2. The heat exchanger of claim 1, wherein the heat exchanger is configured such that the block is within the gas flow path when the heat exchanger is mounted adjacent to the gas port.

3. The heat exchanger of any preceding claim, wherein the heat exchanger is mounted centrally within the gas flow path when mounted adjacent to the gas port.

4. The heat exchanger of any preceding claim, comprising a plurality of heat transfer fins extending from the block, the plurality of heat transfer fins configured to extend into the gas flow path when the heat exchanger is mounted adjacent to the gas port.

5. The heat exchanger of claim 4, wherein the heat transfer fins extend toward the rotor of the pump when the flange is connected with the gas port of the pump.

6. The heat exchanger of claim 4 or 5, wherein the block and fins are shaped to be in close proximity to the at least one rotor of the pump when the flange is connected with the gas port of the pump.

7. The heat exchanger of any of claims 4 to 6, wherein the block is mounted to the flange such that when mounted adjacent to the gas port of the pump, at least some of the plurality of heat transfer fins extend proximate to at least one rotor of the pump such that the at least some of the plurality of heat transfer fins are within 50mm of the at least one rotor.
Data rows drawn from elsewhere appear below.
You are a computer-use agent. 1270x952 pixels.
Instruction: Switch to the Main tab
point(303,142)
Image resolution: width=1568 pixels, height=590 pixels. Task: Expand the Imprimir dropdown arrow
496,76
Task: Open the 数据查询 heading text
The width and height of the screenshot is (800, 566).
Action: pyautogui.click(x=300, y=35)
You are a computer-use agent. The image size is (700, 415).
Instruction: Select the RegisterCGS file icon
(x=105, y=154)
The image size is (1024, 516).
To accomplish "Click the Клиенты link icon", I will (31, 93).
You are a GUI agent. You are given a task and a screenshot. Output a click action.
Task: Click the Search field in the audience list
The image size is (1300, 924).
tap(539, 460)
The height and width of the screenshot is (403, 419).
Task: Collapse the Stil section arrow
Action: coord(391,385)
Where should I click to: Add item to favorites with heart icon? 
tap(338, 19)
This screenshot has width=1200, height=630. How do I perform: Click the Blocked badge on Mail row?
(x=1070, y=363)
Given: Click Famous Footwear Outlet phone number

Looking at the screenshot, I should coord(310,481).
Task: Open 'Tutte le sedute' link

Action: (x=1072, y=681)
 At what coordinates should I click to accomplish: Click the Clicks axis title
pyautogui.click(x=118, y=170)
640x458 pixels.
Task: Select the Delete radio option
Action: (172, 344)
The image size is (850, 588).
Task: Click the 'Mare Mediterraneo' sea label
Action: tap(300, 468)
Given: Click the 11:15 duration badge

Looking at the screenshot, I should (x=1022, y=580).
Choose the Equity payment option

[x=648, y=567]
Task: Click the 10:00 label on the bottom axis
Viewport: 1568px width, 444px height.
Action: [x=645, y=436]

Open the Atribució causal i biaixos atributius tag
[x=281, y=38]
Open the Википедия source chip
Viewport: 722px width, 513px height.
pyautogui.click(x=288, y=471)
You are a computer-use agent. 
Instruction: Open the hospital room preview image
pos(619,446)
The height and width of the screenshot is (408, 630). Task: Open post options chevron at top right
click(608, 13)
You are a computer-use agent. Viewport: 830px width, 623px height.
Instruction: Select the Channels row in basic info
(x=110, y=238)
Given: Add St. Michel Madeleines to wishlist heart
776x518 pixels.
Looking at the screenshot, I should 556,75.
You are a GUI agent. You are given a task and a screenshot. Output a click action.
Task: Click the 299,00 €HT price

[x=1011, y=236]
8. The heat exchanger of claim 7, wherein the block is mounted to the flange such that at least some of the plurality of heat transfer fins extend to within 10 mm of the at least one rotor when mounted adjacent to the gas port of the pump.

9. The heat exchanger of claim 7 or 8, wherein the block is mounted to the flange such that at least some of the plurality of heat transfer fins extend to within 5 mm of the at least one rotor when mounted adjacent to the gas port of the pump.

10. A heat exchanger according to any one of claims 6 to 9, wherein the blocks and fins are shaped such that they extend further towards the rotor towards the centre of the gas flow path than they extend towards the edge of the gas flow path.

11. The heat exchanger of any of claims 4 to 10, wherein the block is configured such that the block and heat transfer fins extend across substantially the entire cross-section of the gas port.

12. The heat exchanger of any of claims 4 to 11, wherein the block and the plurality of heat transfer fins are formed from a plurality of modules attached together.

13. The heat exchanger of claim 12, wherein the plurality of heat transfer fins are formed from a plurality of modules and the block comprises one module, the plurality of fin modules being attached to the block module.

14. The heat exchanger of claim 12, wherein the block comprises a plurality of block modules to which the plurality of heat transfer fins are attached.

15. A heat exchanger according to any preceding claim, wherein the mounting means comprises a fluid inlet and a fluid outlet for connection to a fluid source.

16. The heat exchanger of any one of claims 1 to 15, wherein the heat exchanger comprises a chiller and the fluid stream comprises a cooling fluid stream.

17. A pump comprising a heat exchanger according to any preceding claim mounted adjacent to a port of at least one stage of the pump such that heat transfer fins from the heat exchanger extend into a gas stream passing through the port.

18. A pump according to claim 17, wherein the heat exchanger comprises a chiller according to claim 16, and the pump comprises a booster pump, the heat exchanger being mounted adjacent to an exhaust of the booster pump.

19. A pump according to claim 18, wherein the pump comprises a vacuum booster pump in which at least a portion of the gas is recirculated, the heat exchanger being arranged to provide cooling to both the exhaust gas and the recirculated gas.